On me demande aussi si j'en aurais besoin longtemps, si la batterie explosera ou si c'est trop fragile pour la pluie. La batterie lithium des trottinettes récentes ne risque pas d'exploser si vous respectez les consignes de recharge basiques (ne pas laisser charger plus de 24 heures, éviter l'exposition au froid extrême). Et la pluie ? Ma trottinette supporte une averse légère, pas une immersion. Je la laisse sécher après, et voilà.

Trottinette électrique

Enfin, beaucoup demandent combien ça coûte vraiment à l'usage. Une recharge me coûte environ 5 centimes d'électricité. Je recharge tout les deux jours, soit 8 euros par mois environ. Comparé aux 40-50 euros d'essence pour mes 3 kilomètres quotidiens en voiture avant, c'est rentabilisé en trois mois. Ajoutez l'usure des pneus et l'entretien mineur, et vous êtes à moins de 25 euros par mois de fonctionnement réel.

Mon conseil final : ce que je ferais si j'achetais demain

Si je devais acheter une trottinette électrique en 2026, je cherierais en priorité dans la gamme 700-1 100 euros, auprès d'une marque ayant un SAV français établi depuis au moins deux ans. Je vérifierais l'autonomie réelle (en cherchant des tests vidéo, pas juste les fiches), je me concentrerais sur le poids et le confort du guidon, et je n'hésiterais pas à la tester en magasin avant de signer. Et franchement, je regarderais les avis clients sur Amazon pour lire les retours de vrais utilisateurs, même si je n'achète pas là-bas — c'est un bon baromètre de la fiabilité à long terme.

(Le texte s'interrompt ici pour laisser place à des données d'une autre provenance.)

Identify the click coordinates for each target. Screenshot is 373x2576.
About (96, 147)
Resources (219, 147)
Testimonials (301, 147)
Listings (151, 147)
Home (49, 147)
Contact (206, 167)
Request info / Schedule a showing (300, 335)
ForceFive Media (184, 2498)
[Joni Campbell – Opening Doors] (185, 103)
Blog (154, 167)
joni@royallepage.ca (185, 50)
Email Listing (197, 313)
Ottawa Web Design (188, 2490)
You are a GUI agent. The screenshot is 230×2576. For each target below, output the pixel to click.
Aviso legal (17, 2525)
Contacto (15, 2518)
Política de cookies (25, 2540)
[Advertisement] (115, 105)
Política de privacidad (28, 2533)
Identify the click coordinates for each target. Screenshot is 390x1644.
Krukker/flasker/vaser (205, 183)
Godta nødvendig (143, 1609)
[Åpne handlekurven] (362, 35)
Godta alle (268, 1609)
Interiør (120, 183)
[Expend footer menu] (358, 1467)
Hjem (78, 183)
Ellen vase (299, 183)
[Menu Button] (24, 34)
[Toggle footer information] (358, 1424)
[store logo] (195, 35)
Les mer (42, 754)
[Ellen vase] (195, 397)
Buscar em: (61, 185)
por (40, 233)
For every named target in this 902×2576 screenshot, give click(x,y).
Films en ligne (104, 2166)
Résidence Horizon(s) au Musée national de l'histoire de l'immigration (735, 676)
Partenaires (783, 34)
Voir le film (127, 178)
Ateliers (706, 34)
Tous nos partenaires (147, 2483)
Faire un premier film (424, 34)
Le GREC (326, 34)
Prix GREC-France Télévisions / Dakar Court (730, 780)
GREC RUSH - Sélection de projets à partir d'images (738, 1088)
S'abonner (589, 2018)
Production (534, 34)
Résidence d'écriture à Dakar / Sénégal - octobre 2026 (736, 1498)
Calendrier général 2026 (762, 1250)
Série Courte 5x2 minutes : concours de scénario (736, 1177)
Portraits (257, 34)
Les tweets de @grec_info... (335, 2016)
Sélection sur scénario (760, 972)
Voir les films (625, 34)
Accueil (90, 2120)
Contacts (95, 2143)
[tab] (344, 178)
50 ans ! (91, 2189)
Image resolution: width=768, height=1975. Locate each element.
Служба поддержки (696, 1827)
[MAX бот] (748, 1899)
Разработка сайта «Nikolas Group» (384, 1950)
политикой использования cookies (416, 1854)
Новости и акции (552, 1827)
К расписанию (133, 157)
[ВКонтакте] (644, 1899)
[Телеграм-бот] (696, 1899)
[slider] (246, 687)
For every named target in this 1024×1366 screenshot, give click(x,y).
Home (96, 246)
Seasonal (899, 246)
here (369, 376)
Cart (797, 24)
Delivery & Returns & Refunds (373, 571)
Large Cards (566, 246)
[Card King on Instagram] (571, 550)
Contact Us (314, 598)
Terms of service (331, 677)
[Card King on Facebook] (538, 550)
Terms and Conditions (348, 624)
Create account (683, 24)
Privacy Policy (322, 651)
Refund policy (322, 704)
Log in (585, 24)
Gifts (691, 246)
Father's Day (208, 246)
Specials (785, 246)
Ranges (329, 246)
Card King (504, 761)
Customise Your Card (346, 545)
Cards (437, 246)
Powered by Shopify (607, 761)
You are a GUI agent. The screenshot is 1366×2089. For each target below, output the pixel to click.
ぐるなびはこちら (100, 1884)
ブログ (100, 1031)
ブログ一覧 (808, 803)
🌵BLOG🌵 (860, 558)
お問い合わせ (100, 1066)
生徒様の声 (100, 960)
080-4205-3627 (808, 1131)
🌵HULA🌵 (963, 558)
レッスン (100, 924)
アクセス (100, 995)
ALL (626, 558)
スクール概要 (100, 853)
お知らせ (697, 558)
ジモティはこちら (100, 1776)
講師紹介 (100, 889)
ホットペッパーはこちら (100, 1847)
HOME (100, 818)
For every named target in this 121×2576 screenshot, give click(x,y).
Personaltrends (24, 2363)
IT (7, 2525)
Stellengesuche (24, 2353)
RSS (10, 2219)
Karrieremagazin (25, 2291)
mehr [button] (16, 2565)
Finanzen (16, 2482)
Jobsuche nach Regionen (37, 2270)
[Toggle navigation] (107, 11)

Dix-huit mois après avoir dit « non » à cette idée, je suis une vraie convaincue. Ce n'est pas un gadget. C'est un outil pratique qui m'a sauvé 40 euros par semaine et 5 heures de voiture par semaine. Pour quelqu'un qui hésite, je ne peux que dire : essayez une demi-heure chez un ami, puis rendez-vous chez un revendeur et posez les bonnes questions. Vous verrez rapidement si ça vaut pour vous.

— Article rédigé et relu par l'équipe UniverConso. Si vous avez une question ou un retour d'expérience, contactez-nous !

FAQ : Questions fréquemment posées

Après 18 mois de tests, j'ai remarqué que l'autonomie annoncée par les marques est quasi toujours surévaluée de 25 à 40 %. Une trottinette promise à 50 kilomètres vous donnera plutôt 30 à 40 kilomètres en conditions réelles (poids du conducteur, côtes légères, terrain urbain). Pour un usage quotidien, visez une autonomie de 1,5 à 2 fois votre distance quotidienne — si vous faites 10 km par jour, cherchez 15-20 km minimum pour garder une marge de sécurité.

Oui, largement. Une recharge coûte environ 5 centimes d'électricité, donc 8-10 euros par mois si vous utilisez la trottinette quotidiennement. Comparé aux 40-50 euros d'essence mensuels pour un trajet équivalent en voiture, c'est amorti en trois mois. Ajoutez l'usure progressive des pneus (80-120 euros tous les deux ans) et un entretien mineur, et vous êtes à moins de 25 euros par mois de coût réel, batterie comprise.

Cela dépend du modèle, mais généralement les trottinettes mid-range supportent entre 100 et 120 kilos. Au-delà, l'autonomie et les performances chutent significativement — j'ai vu une copine plus lourde perdre 30 % d'autonomie par rapport aux annonces. Avant d'acheter, vérifiez toujours le poids maximal du conducteur annoncé et comptez sans dépassement.